** Data for this task **
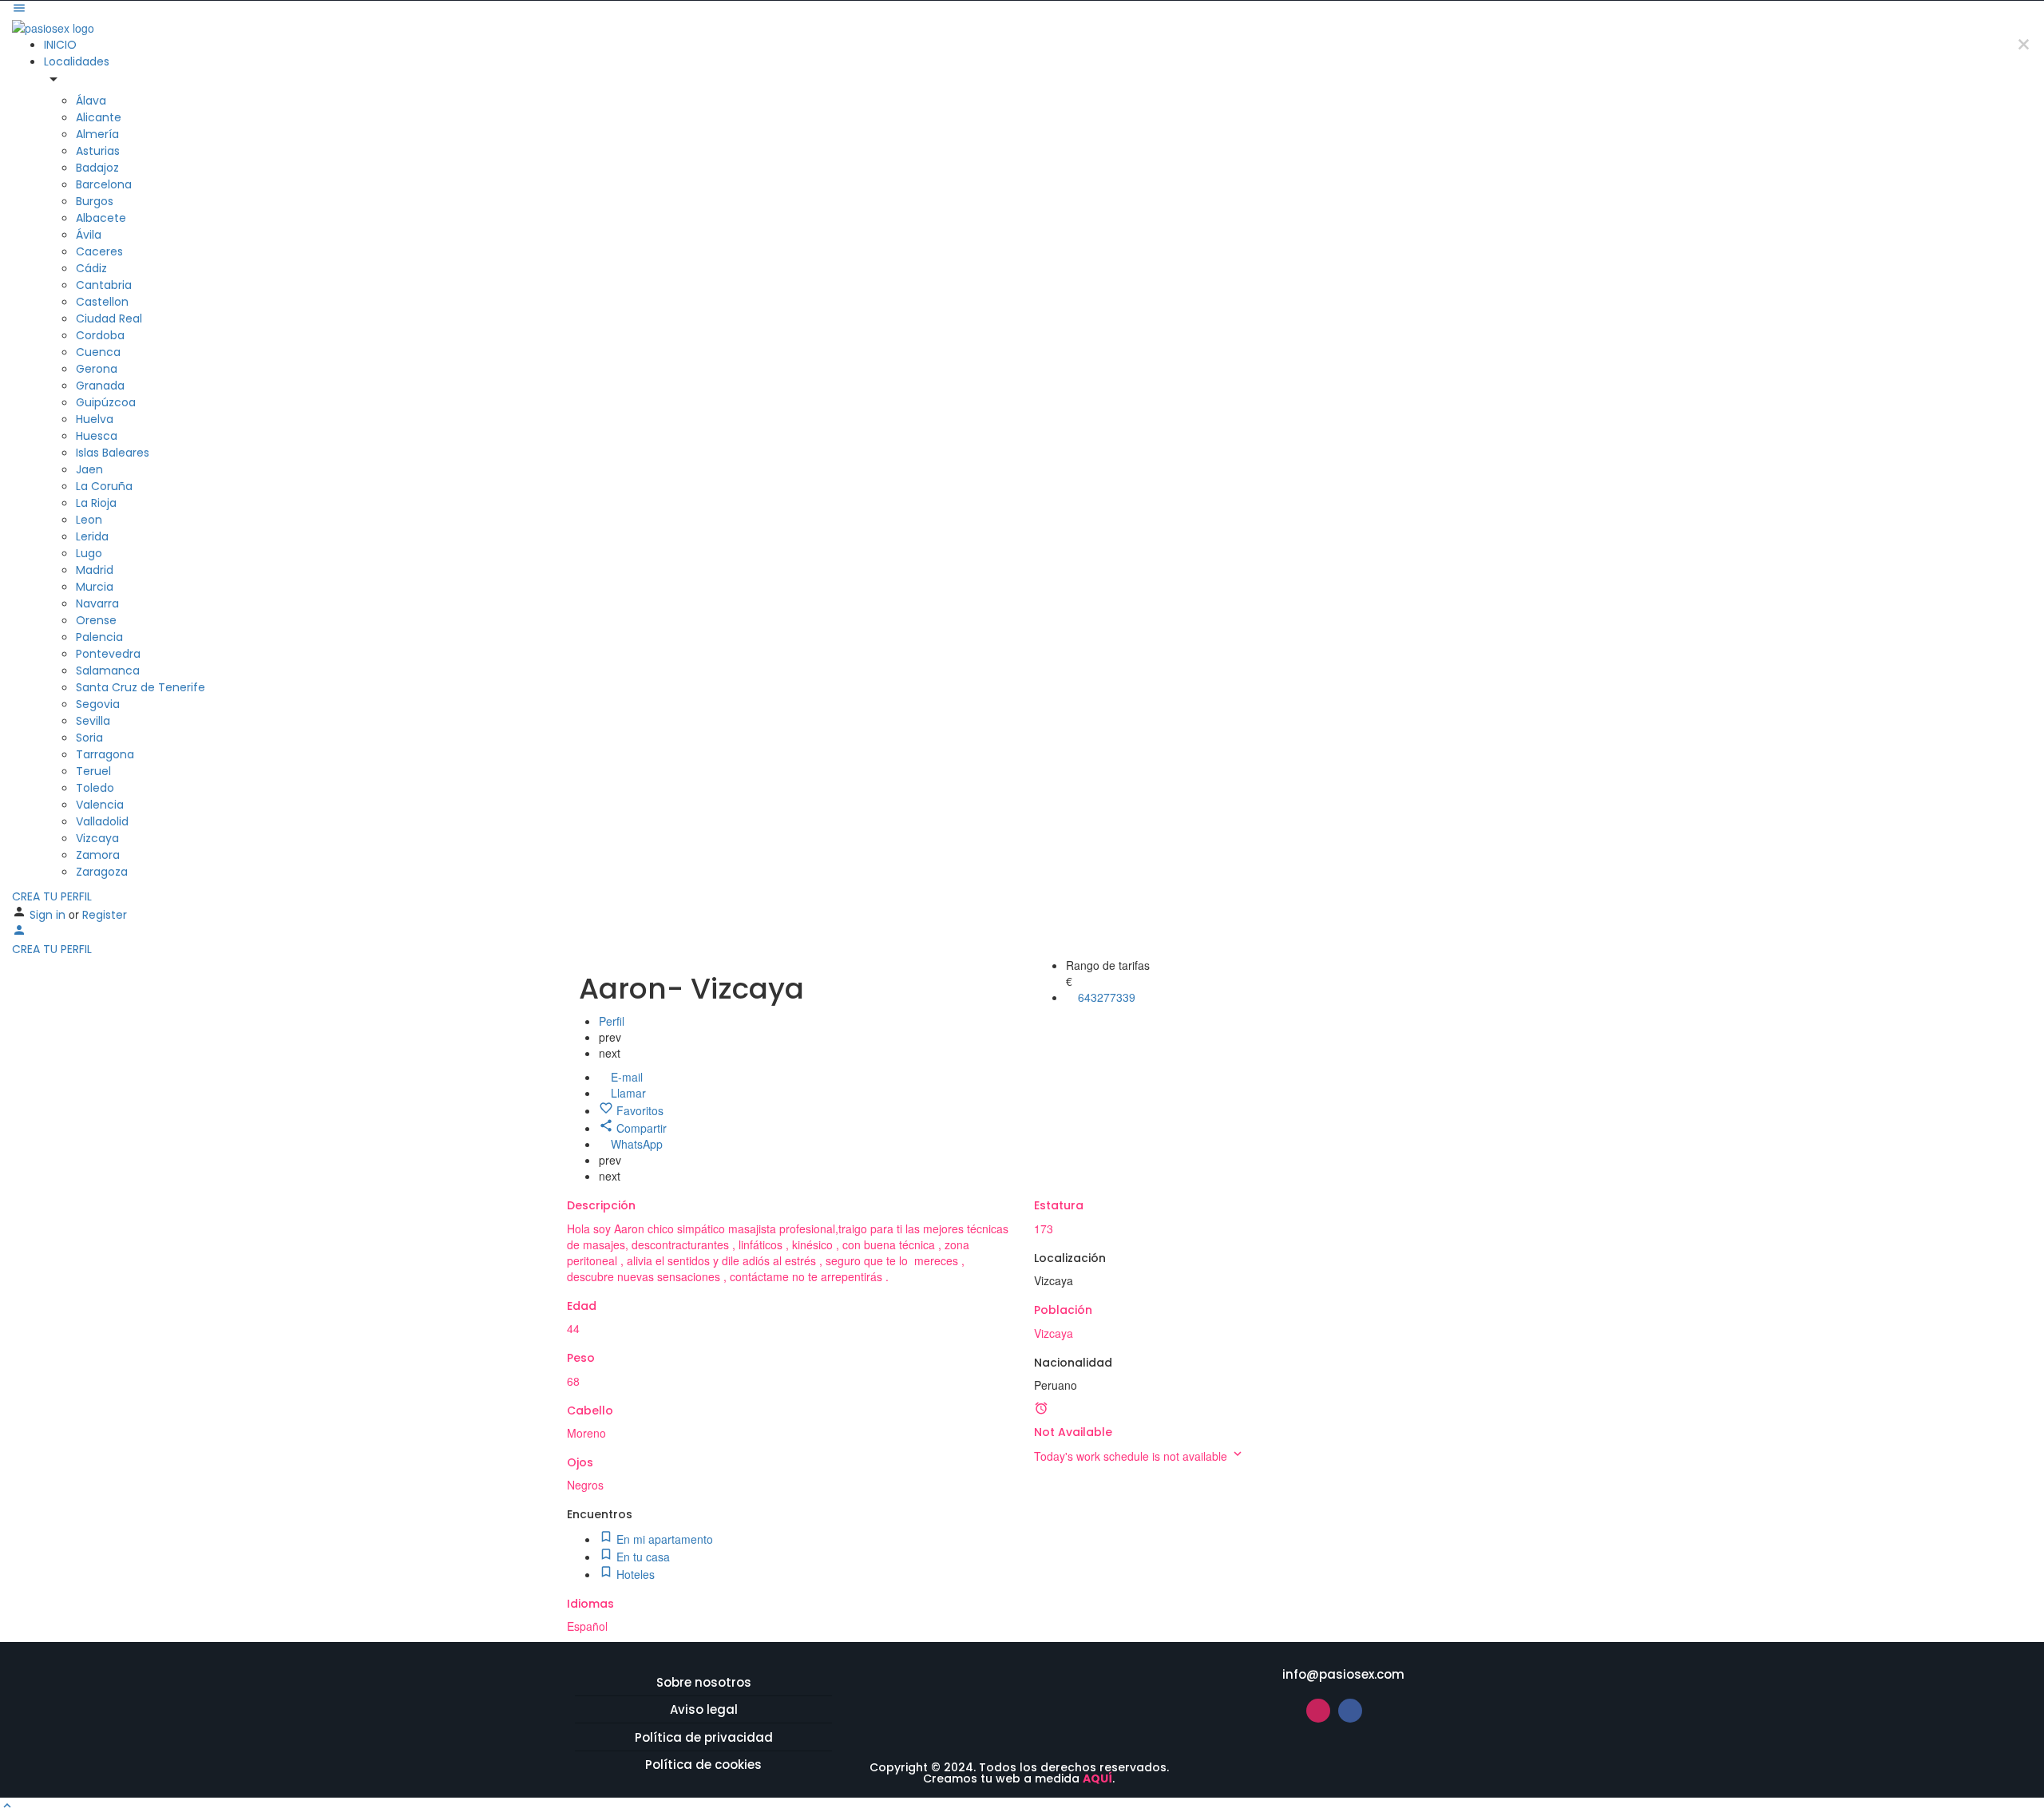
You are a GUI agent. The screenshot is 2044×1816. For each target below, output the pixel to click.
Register (104, 915)
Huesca (96, 436)
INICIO (60, 45)
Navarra (97, 603)
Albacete (101, 218)
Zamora (98, 855)
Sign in (49, 915)
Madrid (94, 570)
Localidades (76, 61)
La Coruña (104, 486)
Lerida (92, 536)
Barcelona (104, 184)
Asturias (98, 151)
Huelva (94, 419)
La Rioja (96, 503)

** Task instructions **
Through to the final line, copy the material above exactly and skip the images.

** Answer box **
You are a GUI agent. The screenshot is 2044×1816. For each target below, output the pixel to click.
Register (104, 915)
Huesca (96, 436)
INICIO (60, 45)
Navarra (97, 603)
Albacete (101, 218)
Zamora (98, 855)
Sign in (49, 915)
Madrid (94, 570)
Localidades (76, 61)
La Coruña (104, 486)
Lerida (92, 536)
Barcelona (104, 184)
Asturias (98, 151)
Huelva (94, 419)
La Rioja (96, 503)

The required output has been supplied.